You've also done some work in Haiti. Is that correct?

I was privileged to be in the first group of surgeons that went there just four days after the earthquake in 2010. What I saw just absolutely shook me to my core. Not just the degree of devastation and number of injured people and the scope and scale of need in the wake of the emergency, but also the realization that the whole medical system was just not prepared to deal with it. Haiti has very bright doctors—very dedicated people—but the support wasn’t available to make that talent functional at an adequate level.

Then and there, I dedicated myself to trying to help educate our Haitian colleagues. I don’t in any way want to claim that that was original to me…many of us heard that call to help. And now I'm really proud of what Haiti has achieved in those now 12 years since the disaster. A high watermark for me was just about a year ago, when there was another earthquake in Haiti—quite a big one—and that generation of young Haitian orthopaedic surgeons we’d been working with were able to take charge and manage the situation. I visited and toured one of the major trauma centers, and in many ways, it was reminiscent of the earthquake in 2010; the difference being that everything was being expertly carried out by Haitian medical teams.

How many times have you been there?

I’ve kind of lost count. Well over 20. I used to go all the time, sometimes twice a year. One of the few upsides of the pandemic is that we've learned we can do a lot remotely. And so, a continuing medical education conference that I started in Haiti 10 years ago has continued forward as a virtual conference.

There is a vibrant community of young Haitian orthopaedic trauma surgeons who did not exist in the same way prior to the earthquake. Through community engagement, many OTA members have built up a team of colleagues there. To be honest, my goal from the beginning was to put myself out of the job of going to Haiti. Not that I don't love going there, but my dream, and it's essentially come true, is that one day my Haitian friends would simply be colleagues just like my British or German or Japanese colleagues.

You've also done work on resident burnout. 

For 10 years, I was director of residency for orthopaedics at Harvard. I started my training before there were work hour limits, but residents still work very long hours.

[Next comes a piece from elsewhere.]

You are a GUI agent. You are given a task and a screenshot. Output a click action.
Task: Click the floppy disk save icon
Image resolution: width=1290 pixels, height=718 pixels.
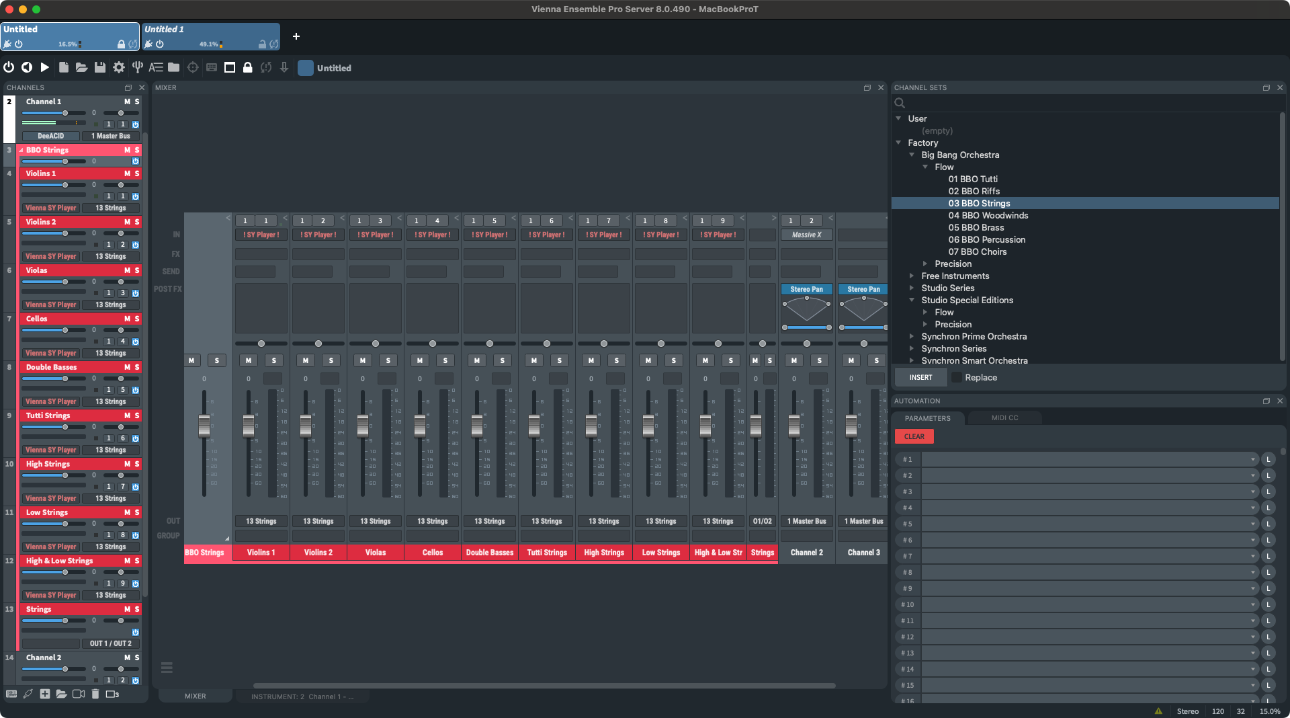coord(100,67)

I’d say the difference between then and now is that also I spent more hours in the hospital, I actually worked less hard and did more “real doctor’s” work. There was a fair amount of downtime, which the old timers won't admit. Now, every patient admitted to the hospital is sicker, and every patient either just arrived or you're getting ready to discharge them. There's an immense amount of paperwork and care coordination, which existed before, but on a much smaller scale. It can be very demoralizing for today’s trainees.

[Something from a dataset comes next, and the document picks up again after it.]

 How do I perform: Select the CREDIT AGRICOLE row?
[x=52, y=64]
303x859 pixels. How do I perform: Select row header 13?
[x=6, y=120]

Work hour limits is definitely an issue that people have opinions on. Do you have any thoughts on them?

I feel that the social contract between the resident who's trying to work and the attending surgeon who's trying to teach them has gotten a little frayed, because everybody's so busy and squeezed for productivity. Of course, there are many faculty who are still super dedicated to teaching, but the residents have become a little alienated as they have been turned into factors of production.

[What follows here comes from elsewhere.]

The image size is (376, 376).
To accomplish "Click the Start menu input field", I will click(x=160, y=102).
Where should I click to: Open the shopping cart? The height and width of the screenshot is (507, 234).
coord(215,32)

I still firmly believe that today’s residents are supremely dedicated to their own educations. They'll walk through broken glass for you as long as they know you care; that you're all-in on their development. And so the answer is as simple as that, I think: we need to make it worth their while.

Do you have an overall philosophy for how you approach medicine?

Francis Weld Peabody was a famous Boston physician who authored a paper called The Care of the Patient. He said "the secret of the care of the patient is in caring for the patient." It's really profound. Every patient is somebody's mother, somebody's daughter, somebody's son, somebody's wife. If you can simply care about them—care about what they're thinking and feeling—it makes your interaction a healing experience for both of you. And the same is true for educating: if you just can make it clear to the trainees and the patients that you care, the rest of it falls into place.